| Problem description |
Output everything from the line containing "This screenshot has height=484, width=652." down to the end of the material below, repeated word for word. Leave the pictures out of your answer.

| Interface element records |

******

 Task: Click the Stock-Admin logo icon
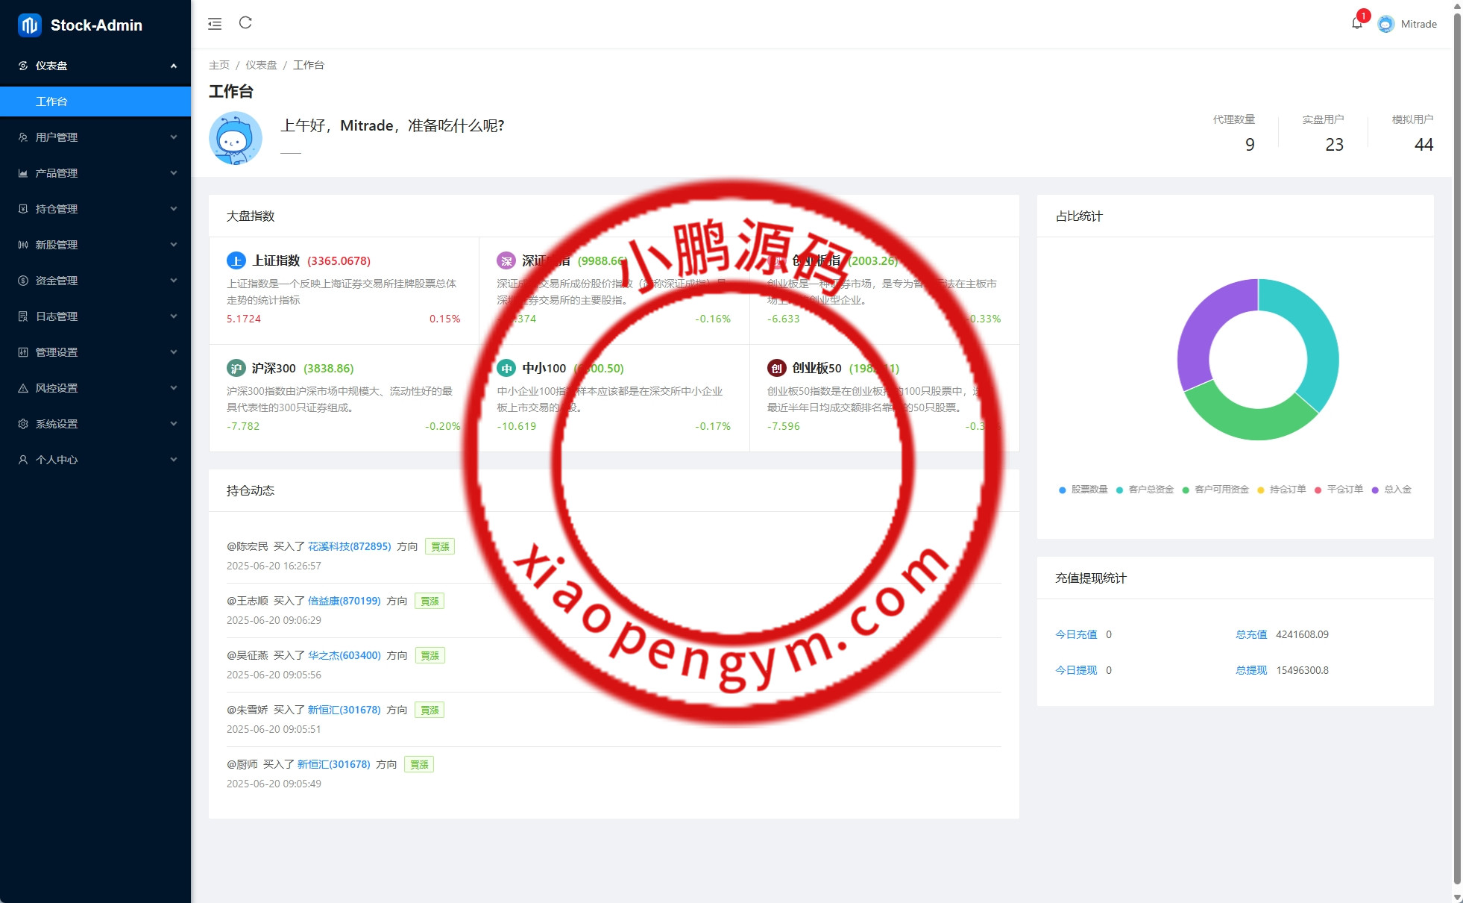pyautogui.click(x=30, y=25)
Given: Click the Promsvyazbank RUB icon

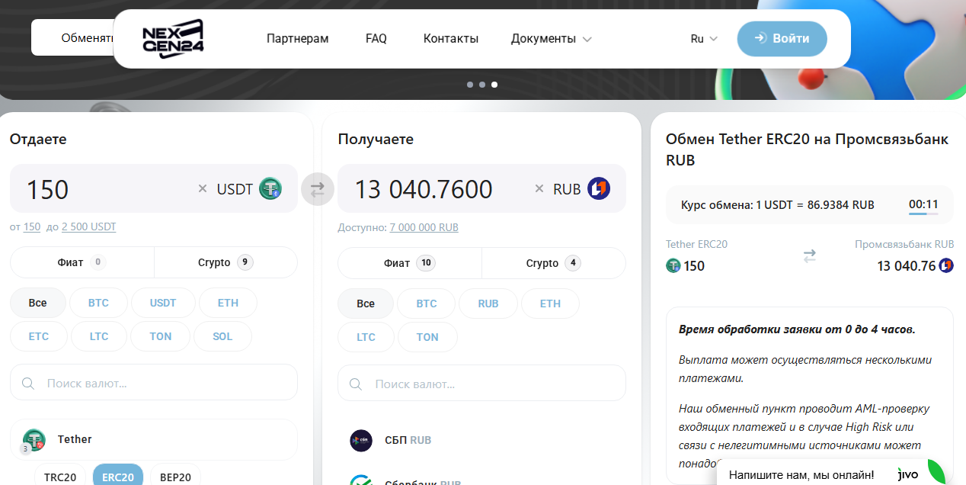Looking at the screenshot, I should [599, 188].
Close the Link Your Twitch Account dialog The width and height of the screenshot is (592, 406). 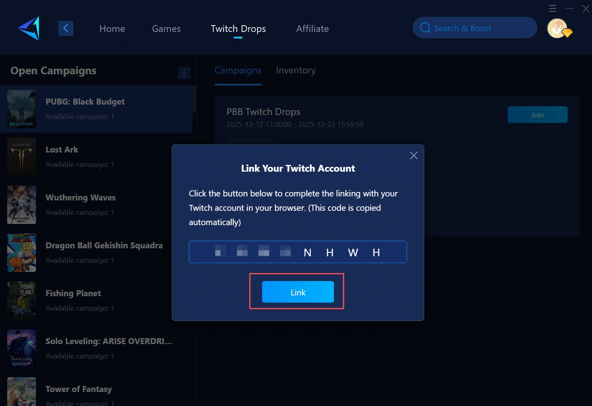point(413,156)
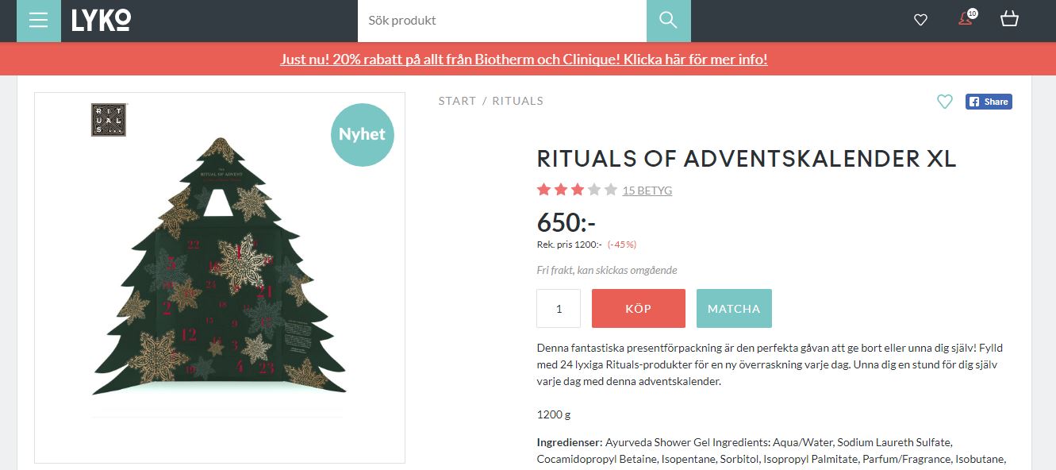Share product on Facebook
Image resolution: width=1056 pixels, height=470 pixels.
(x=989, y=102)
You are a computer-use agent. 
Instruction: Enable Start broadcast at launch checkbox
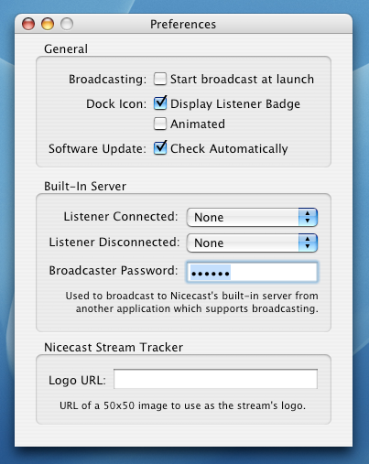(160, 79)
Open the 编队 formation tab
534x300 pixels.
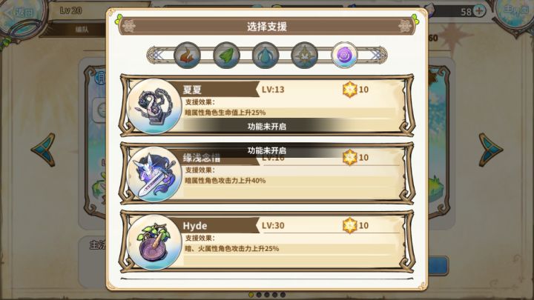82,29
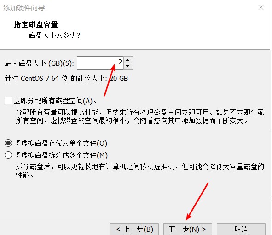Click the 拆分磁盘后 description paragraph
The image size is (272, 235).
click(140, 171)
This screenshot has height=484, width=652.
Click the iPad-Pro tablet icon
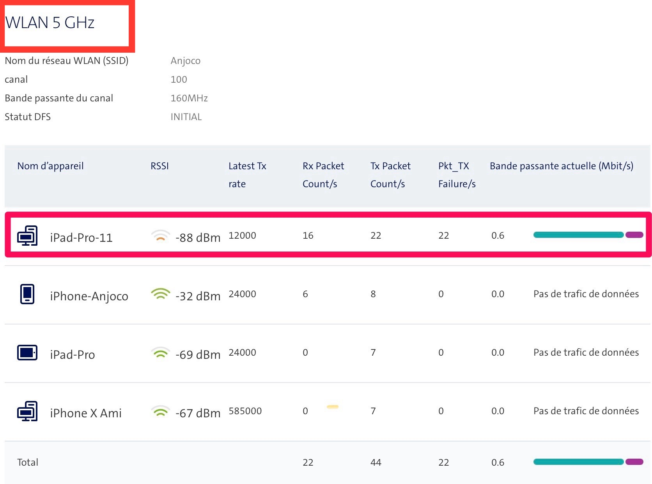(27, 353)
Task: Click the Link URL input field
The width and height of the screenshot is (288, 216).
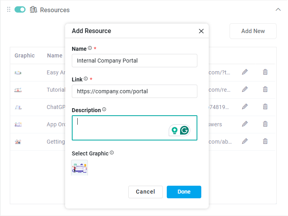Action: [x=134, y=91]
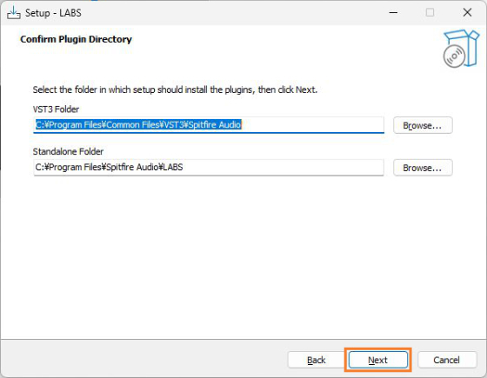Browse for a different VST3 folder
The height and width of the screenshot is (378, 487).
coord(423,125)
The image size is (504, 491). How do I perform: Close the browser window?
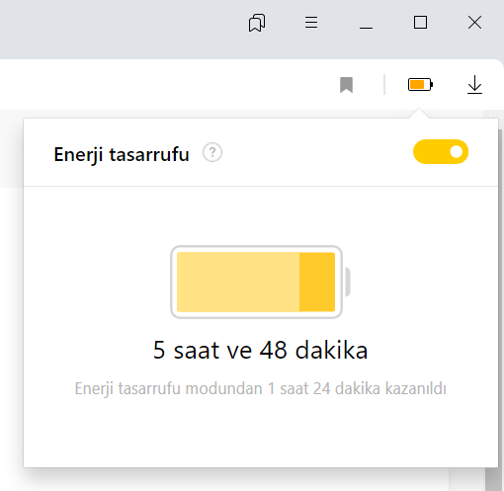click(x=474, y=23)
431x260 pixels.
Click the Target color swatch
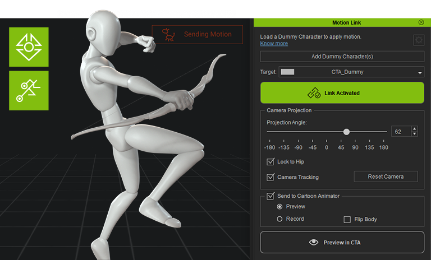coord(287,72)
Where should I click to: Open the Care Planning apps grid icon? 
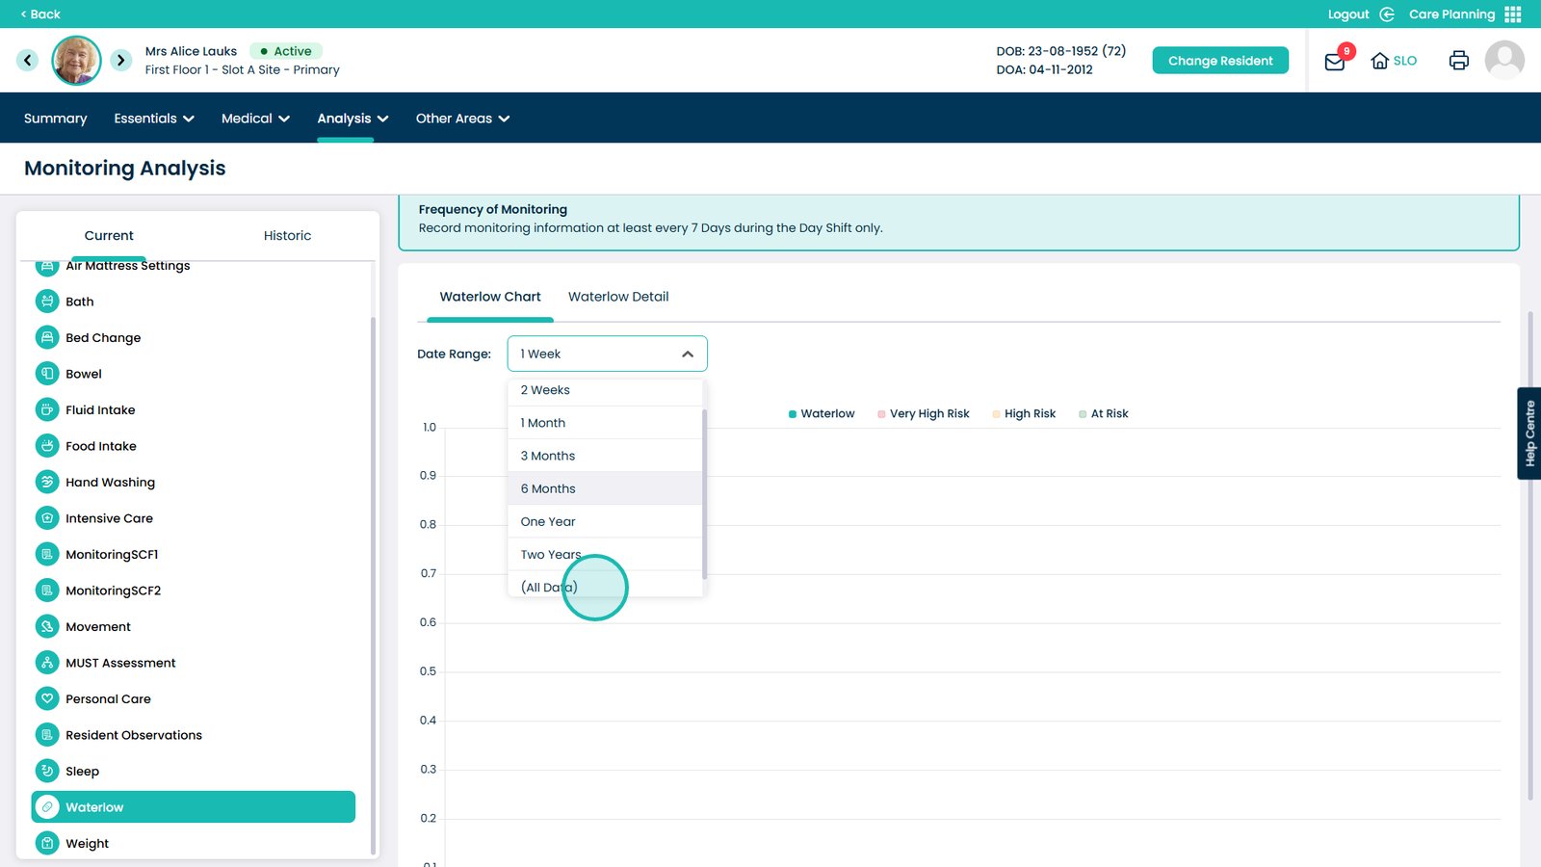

******

| Result for this exercise |
This screenshot has height=484, width=652.
Click the iPad-Pro tablet icon
(27, 353)
Task: Click the Link URL input field
The width and height of the screenshot is (288, 216).
Action: [x=134, y=91]
Browse for a different VST3 folder
The height and width of the screenshot is (378, 487).
coord(423,125)
The image size is (504, 491). How do I perform: Close the browser window?
click(x=474, y=23)
431x260 pixels.
Click the Target color swatch
coord(287,72)
Where should I click to: Open the Care Planning apps grid icon? 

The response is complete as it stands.